▶ _What you will do_
Scan the records below for the line with "Open the calendar dropdown arrow" and the line with "The image size is (793, 361).". Repeat those two lines and every line between them exactly, and nothing else.

Stored entries:

★ ★ ★ ★ ★

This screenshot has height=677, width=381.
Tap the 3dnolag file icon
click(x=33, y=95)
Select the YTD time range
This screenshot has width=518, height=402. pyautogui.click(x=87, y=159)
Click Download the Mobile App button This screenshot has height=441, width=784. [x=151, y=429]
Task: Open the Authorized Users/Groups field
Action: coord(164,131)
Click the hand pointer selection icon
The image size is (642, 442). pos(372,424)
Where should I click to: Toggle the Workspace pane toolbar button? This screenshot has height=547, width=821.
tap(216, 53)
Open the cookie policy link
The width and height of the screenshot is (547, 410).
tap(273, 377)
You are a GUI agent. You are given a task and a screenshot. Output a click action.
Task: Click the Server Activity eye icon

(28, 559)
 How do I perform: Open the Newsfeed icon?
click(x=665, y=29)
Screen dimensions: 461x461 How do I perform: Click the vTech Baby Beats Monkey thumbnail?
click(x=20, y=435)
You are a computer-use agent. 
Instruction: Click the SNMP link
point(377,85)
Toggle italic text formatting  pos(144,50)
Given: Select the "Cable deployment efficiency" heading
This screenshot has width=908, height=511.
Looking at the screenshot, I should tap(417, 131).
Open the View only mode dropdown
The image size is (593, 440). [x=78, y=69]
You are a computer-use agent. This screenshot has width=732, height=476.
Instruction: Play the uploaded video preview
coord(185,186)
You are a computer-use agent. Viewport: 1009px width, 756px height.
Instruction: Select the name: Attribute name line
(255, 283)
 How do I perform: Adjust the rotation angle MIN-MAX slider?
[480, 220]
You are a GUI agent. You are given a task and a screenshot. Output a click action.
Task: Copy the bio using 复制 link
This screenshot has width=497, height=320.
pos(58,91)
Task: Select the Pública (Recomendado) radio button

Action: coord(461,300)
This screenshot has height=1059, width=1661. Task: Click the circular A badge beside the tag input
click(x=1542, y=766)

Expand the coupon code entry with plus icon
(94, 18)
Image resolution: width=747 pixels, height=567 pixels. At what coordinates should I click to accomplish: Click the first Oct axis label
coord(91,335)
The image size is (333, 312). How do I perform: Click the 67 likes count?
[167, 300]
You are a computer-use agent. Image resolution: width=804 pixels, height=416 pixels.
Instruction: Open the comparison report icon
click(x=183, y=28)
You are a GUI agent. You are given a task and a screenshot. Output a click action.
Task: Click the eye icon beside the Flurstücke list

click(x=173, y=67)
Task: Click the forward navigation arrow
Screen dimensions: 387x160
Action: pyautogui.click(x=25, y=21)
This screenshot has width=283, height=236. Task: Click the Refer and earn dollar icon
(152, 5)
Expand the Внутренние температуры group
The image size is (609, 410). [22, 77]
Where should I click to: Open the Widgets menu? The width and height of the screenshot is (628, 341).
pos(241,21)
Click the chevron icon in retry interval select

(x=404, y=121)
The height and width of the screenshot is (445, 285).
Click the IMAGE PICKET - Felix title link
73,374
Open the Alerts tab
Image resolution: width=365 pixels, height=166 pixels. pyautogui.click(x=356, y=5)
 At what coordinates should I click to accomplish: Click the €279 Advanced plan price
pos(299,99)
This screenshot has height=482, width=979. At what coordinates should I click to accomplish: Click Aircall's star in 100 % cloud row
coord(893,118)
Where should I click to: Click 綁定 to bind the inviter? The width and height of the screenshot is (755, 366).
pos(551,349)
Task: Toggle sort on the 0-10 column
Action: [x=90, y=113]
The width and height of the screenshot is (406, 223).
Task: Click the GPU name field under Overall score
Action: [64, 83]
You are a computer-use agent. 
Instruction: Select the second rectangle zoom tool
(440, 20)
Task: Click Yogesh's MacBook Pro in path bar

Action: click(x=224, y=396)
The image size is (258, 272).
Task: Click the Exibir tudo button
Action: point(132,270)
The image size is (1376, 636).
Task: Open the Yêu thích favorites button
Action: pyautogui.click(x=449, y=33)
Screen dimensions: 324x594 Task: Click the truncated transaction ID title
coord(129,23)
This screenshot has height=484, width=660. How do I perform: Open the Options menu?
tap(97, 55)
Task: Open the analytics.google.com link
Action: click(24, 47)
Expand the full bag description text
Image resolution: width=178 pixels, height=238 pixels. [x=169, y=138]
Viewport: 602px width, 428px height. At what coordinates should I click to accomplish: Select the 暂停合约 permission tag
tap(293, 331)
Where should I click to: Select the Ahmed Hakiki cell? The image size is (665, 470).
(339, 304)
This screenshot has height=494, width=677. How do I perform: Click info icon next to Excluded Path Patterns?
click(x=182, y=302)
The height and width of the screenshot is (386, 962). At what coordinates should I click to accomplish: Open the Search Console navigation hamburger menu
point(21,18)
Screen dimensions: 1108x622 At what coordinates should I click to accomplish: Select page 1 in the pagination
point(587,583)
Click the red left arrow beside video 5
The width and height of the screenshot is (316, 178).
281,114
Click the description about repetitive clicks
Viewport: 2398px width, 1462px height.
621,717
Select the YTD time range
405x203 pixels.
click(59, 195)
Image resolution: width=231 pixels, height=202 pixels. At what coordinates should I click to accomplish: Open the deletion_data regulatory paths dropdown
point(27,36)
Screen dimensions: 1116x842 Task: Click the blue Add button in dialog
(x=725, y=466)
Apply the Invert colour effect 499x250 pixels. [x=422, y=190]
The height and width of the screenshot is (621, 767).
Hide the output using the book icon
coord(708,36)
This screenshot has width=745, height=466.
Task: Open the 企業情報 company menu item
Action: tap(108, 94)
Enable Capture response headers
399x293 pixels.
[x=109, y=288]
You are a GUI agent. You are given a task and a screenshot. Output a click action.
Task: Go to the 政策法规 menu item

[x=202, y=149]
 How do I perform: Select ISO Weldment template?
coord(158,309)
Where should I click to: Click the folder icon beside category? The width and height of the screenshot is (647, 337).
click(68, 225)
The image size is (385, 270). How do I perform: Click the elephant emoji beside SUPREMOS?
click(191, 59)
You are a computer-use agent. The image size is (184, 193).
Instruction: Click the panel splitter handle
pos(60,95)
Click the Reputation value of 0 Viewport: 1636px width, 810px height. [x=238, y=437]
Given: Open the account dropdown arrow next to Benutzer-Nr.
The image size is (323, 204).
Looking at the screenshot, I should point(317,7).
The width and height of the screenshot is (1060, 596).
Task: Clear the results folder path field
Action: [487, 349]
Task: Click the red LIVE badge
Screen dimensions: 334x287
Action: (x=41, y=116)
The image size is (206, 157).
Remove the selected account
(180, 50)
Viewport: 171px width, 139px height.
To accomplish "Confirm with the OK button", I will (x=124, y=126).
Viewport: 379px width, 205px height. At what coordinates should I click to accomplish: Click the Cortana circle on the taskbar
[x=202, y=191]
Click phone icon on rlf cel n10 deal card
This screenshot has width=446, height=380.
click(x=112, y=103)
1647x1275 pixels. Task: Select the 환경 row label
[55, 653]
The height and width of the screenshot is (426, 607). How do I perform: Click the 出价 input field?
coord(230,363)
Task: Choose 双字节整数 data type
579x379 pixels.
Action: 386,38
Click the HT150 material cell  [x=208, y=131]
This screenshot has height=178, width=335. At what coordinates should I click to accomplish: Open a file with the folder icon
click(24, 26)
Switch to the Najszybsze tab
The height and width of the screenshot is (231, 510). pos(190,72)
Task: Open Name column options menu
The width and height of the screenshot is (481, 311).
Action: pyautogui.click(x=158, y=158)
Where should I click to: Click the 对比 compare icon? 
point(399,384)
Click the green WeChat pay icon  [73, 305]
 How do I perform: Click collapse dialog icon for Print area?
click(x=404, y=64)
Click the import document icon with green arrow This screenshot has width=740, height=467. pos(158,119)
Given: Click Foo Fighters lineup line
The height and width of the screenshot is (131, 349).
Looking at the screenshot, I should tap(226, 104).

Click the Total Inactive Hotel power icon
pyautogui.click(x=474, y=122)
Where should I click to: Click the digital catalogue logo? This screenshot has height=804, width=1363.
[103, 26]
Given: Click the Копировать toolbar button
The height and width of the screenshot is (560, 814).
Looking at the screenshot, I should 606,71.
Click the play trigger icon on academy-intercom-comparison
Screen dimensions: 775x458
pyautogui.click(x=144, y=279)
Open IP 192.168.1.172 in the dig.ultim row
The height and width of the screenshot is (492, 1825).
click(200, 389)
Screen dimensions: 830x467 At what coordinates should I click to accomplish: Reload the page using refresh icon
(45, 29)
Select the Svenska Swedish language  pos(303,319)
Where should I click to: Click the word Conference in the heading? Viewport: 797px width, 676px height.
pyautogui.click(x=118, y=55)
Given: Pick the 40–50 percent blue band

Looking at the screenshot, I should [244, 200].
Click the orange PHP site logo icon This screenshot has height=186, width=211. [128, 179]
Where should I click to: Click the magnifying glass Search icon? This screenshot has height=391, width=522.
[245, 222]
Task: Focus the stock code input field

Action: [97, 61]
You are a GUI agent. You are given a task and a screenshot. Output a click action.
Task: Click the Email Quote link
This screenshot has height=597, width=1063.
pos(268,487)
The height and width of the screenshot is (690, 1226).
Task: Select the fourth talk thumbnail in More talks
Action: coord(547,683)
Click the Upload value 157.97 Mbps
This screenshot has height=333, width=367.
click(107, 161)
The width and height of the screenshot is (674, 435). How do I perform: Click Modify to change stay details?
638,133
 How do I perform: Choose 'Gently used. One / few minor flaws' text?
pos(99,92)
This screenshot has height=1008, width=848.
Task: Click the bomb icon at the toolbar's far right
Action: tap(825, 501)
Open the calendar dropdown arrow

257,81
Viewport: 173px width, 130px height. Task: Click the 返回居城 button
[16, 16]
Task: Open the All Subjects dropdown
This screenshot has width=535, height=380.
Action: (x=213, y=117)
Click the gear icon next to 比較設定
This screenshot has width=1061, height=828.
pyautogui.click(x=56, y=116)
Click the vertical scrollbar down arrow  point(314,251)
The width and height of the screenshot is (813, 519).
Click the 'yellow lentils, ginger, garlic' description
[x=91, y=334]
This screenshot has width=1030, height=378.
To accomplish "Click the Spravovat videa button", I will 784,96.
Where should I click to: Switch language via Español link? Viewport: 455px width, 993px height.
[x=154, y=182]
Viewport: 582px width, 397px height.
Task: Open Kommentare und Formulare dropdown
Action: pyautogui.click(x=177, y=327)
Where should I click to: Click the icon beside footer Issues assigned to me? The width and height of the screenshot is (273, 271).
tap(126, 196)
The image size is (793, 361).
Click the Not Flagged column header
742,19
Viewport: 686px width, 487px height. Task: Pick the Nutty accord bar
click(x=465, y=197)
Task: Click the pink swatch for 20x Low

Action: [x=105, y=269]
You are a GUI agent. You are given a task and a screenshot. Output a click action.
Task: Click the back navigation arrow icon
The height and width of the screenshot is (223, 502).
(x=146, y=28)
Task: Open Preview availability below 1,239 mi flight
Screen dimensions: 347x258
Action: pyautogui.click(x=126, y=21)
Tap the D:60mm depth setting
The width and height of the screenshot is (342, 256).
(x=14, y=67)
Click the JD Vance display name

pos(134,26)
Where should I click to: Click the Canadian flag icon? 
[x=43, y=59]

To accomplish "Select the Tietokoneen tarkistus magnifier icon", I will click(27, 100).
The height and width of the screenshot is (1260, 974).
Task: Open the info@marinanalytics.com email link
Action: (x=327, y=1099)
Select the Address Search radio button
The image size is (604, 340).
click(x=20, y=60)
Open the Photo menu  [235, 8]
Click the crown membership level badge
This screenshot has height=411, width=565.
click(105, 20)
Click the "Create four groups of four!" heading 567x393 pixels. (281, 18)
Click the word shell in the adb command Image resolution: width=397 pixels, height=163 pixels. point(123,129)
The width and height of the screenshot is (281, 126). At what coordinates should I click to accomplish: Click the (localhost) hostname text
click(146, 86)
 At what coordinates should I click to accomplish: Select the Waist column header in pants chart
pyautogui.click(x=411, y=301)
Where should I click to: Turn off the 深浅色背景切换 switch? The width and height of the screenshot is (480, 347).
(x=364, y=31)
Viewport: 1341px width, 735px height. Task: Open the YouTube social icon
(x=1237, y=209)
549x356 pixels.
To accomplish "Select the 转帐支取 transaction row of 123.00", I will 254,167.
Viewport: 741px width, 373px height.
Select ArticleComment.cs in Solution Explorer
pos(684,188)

★ ★ ★ ★ ★

▶ _Response below_
Open the calendar dropdown arrow

257,81
Viewport: 173px width, 130px height. Task: Click the 返回居城 button
[16, 16]
Task: Open the All Subjects dropdown
This screenshot has width=535, height=380.
Action: (x=213, y=117)
Click the gear icon next to 比較設定
This screenshot has width=1061, height=828.
pyautogui.click(x=56, y=116)
Click the vertical scrollbar down arrow  point(314,251)
The width and height of the screenshot is (813, 519).
Click the 'yellow lentils, ginger, garlic' description
[x=91, y=334]
This screenshot has width=1030, height=378.
To accomplish "Click the Spravovat videa button", I will 784,96.
Where should I click to: Switch language via Español link? Viewport: 455px width, 993px height.
[x=154, y=182]
Viewport: 582px width, 397px height.
Task: Open Kommentare und Formulare dropdown
Action: pyautogui.click(x=177, y=327)
Where should I click to: Click the icon beside footer Issues assigned to me? The width and height of the screenshot is (273, 271).
tap(126, 196)
The image size is (793, 361).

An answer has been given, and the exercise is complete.